Hello,
we have HAproxy set up with ~200 backend servers, and I noticed that the haproxy_server_response_time_average_seconds
is acceptable (around 400ms) but the metrics for haproxy_server_total_time_average_seconds
is almost around 2 minutes for each server, and would like to debug the issue. I would like to ask, what is the fundamental difference between response_time
and total_time
? Since I don’t know their components I don’t know why the difference is this big. Also would appreciate any ideas for debugging the issue. Thanks
As per the Prometheus field description, haproxy_server_response_time_average_seconds
is average response time for last 1024 successful connections (only the response time), whereas haproxy_server_total_time_average_seconds
is average total time for last 1024 successful connections, which is the total duration of the stream (queue, connect and response time all cumulated plus additional time not necessarily tracked by subcounters).

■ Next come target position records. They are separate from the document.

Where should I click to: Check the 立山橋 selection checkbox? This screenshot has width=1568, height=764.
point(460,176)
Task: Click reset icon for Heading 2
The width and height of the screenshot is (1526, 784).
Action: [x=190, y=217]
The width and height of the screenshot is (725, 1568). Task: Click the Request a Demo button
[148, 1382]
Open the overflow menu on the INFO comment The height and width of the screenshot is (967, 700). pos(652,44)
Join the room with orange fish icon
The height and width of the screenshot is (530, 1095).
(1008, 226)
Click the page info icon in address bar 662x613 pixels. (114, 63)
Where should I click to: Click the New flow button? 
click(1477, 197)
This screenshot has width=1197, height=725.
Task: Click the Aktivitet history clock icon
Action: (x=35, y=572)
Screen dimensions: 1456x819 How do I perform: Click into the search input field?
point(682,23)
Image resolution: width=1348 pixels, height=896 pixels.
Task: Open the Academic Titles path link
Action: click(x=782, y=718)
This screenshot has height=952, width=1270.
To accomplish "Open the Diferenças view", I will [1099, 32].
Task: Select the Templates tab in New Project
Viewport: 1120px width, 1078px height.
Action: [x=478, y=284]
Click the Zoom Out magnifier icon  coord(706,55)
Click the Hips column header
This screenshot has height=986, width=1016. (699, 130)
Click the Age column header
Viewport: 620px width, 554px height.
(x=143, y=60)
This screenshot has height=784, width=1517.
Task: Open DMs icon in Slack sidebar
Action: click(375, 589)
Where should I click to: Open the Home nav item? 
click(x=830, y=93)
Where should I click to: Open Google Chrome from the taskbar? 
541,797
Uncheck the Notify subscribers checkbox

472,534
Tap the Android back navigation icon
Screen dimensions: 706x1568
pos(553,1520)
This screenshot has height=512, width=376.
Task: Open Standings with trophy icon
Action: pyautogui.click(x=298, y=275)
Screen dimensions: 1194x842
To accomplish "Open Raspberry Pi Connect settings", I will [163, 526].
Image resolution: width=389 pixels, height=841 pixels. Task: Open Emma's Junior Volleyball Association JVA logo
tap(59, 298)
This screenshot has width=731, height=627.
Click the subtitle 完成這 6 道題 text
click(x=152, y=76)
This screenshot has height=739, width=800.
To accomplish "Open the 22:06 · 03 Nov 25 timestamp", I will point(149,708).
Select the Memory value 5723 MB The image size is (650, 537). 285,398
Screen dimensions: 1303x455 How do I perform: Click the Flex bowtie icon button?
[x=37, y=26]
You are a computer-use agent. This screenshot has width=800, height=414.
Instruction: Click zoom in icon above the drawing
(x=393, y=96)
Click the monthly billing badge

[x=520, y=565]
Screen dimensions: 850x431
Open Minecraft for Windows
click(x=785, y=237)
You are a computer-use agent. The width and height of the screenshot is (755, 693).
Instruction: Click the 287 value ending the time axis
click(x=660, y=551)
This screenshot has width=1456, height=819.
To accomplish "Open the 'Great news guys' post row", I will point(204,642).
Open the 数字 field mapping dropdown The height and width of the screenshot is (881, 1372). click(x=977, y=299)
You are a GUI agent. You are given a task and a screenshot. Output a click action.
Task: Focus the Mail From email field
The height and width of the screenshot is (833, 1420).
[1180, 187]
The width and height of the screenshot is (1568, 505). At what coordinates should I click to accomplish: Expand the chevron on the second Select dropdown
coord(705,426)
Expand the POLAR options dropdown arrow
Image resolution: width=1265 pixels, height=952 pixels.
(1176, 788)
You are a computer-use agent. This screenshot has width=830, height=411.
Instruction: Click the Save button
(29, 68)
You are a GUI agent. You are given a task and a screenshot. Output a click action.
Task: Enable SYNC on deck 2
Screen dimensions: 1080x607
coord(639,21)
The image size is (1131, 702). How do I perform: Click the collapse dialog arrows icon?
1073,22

If the total time is higher than expected, then it may be interesting to check available individual timers to see where the time is spent. (queue time, connect time)
Also, response time doesn’t count for the complete duration of the response, it reflects the time spent waiting for the first response byte from the server. Thus if the server sends a large amount of data, it would be expected that the total time is a lot bigger than the response time because most time could actually be spent between the first byte from the response and the actual end of the response.